In two sentences, summarize the exhibition introduction on museum catalog data below.

• [SELECTED EXTRACT]
----

Obscured Identities:
Data and Representation in Museum Catalogs
Who determines identity?
Introduction
Let’s take a look at these four items. What do they have in common? What are their differences?

These four objects are held at the Tufts University Art Gallery Collection in Medford, MA. Connected to these objects are 72 identifiers used by the gallery to catalog and keep track of these items, such as creator name, region of birth, ethnicity, and donor name. Not every object has all its identifiers complete. The four objects above each have about 20 identifiers recorded. Regardless of this limited information, each tells a unique story: its origin as a work of art, its place of creation, and its categorization within TUAG’s collections management system, PastPerfect.
As we explore each object, let’s begin to consider what is missing in the way its identity has been categorized. Does this limit our understanding of this object on its own, and within the collection? If so, does this limited view of these objects constrict our accessibility to them? As individuals, as a Tufts community, and beyond? Welcome to this exhibition.
Significant Geographic Locations
What defines a "home?"
Nari Ward's Homeland Sweet Homeland
You might have been reminded of the Great Seal of the United States. Below is an early version of the Seal from the 18th century. What differences do you notice between the two works?

----

• [SOURCE MATERIAL]
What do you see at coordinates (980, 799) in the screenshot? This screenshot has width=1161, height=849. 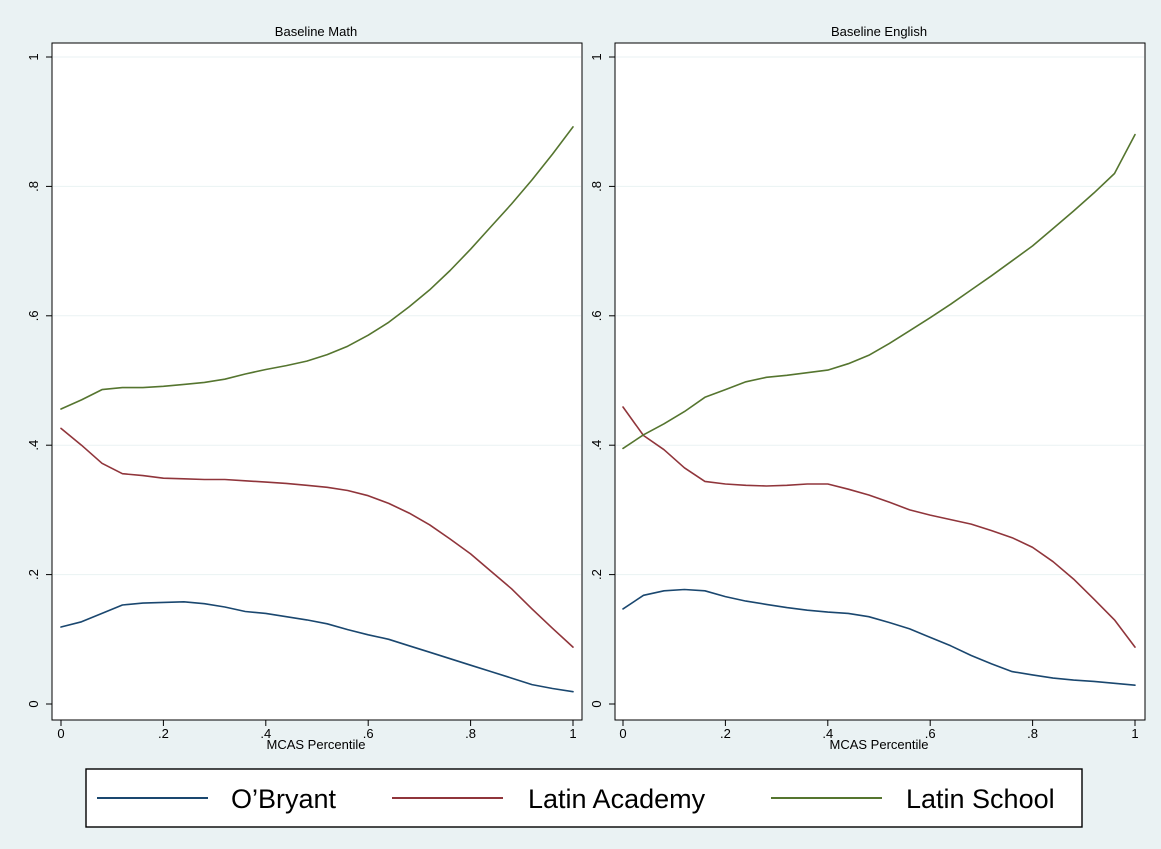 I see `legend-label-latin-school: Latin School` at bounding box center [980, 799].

----

• [TASK RESPONSE] The Tufts University Art Gallery Collection uses 72 identifiers, such as creator name, region of birth, ethnicity, and donor name, to catalog its objects, but the four objects presented each have only about 20 of them recorded. The exhibition asks viewers to consider what is missing from how each object's identity has been categorized and whether that limited view restricts understanding of and access to the objects.